── GIVEN PASSAGE ──

“Doctor, just one more vial! Please can you make my lips a little bit bigger? I think they will look even better, don't you agree?”
Another patient who has been overserved and is overdone wants larger lips, more cheek fillers, or another nose job. They praise, flatter, and fluff you. They are more than willing to pay full price. But you know they don't need it. It will make them appear more unnatural and divert from their ultimate goal. But can you resist? Can you say, “No”?
The power and benefits of saying no are much greater than it initially seems. When passionately pressed with an ambiguous, poorly defined, or imprudent request from someone whom we care about, saying “Yes” seemingly is the easy option. It complies, pleases, and avoids hurting another's feelings. We believe it puts us in good graces, garners us favors. And, “Yes” may satisfy an itch wanting to be scratched. But the reality is saying yes too easily often does the opposite of what we want. It sets unrealistic expectations, breeds failure, and leads to even more heartache. Eventually it ends in ill will. And, at extremes, saying yes can land us in risky and/or dangerous situations, whether physically, legally, or financially.
On the appropriate occasions when we say no, we mark a comforting and reliable boundary. It declares what we are willing to do or accept. Saying no means respect, honesty, and care for the other person. But equally as importantly, saying no establishes a space of respect for ourselves.
The word “No” is functional and beneficial professionally, and paradoxically it often leads to gaining more patients, as a reputation for honesty ensues. Patients want to know and see the doctor who is going to put their best interests first. Additionally, while saying no can lead to professional growth, it is equally if not more valuable in our personal, familial, and romantic lives. By saying no, we tell the other person we love them—whether it is a child disciplined with a midnight curfew, a best friend who asks you to compromise your ideals, or a loved one that wants you to join them on a vegan, no alcohol, no singing, no dancing, colonic retreat.
However, there is one key component that is often overlooked and is essential to unlocking all the benefits of the word “No.” It is critical to reveal the reason behind your “No,” or in other words the why to your “No.”

───
── PROVIDED MATERIAL ──

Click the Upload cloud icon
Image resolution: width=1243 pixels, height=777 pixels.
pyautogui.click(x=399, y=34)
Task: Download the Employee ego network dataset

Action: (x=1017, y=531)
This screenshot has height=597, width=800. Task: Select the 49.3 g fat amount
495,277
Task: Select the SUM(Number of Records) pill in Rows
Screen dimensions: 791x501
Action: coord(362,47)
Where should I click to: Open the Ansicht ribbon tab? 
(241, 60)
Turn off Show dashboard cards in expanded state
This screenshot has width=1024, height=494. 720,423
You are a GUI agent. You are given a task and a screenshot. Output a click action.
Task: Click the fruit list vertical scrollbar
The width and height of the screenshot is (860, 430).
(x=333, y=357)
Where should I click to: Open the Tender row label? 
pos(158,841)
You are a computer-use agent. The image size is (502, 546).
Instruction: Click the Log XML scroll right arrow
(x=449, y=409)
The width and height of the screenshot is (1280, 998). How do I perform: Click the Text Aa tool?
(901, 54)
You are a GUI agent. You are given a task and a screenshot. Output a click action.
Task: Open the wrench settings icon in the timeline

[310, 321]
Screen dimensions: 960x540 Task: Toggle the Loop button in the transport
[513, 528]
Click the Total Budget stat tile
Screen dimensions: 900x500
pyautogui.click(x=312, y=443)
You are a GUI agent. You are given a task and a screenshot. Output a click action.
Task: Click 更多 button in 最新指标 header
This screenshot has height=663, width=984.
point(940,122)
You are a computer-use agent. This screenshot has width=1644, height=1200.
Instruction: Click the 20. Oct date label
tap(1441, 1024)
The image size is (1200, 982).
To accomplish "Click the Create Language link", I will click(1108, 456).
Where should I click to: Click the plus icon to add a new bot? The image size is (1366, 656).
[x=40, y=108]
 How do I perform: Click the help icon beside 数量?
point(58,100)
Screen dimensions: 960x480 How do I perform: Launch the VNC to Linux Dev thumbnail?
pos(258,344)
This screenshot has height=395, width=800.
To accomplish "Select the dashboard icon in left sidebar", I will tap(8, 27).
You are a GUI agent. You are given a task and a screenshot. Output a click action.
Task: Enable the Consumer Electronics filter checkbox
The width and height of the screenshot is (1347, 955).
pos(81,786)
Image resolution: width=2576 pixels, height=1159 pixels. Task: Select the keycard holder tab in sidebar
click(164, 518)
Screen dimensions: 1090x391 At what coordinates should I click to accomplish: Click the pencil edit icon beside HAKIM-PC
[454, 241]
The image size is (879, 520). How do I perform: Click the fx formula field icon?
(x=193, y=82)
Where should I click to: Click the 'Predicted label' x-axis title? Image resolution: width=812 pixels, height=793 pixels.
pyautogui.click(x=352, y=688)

───

TASK 1:
Rewrite the stretch of the passage on saying no from "On the appropriate" through "respect for ourselves.", changing "boundary" to "limit".
TASK 2:
In the passage on saying no, what does saying no professionally often lead to as a reputation for honesty develops?
Rely solely on the passage about saying no.

WRITTEN RESPONSE 1:
On the appropriate occasions when we say no, we mark a comforting and reliable limit. It declares what we are willing to do or accept. Saying no means respect, honesty, and care for the other person. But equally as importantly, saying no establishes a space of respect for ourselves.

WRITTEN RESPONSE 2:
Gaining more patients.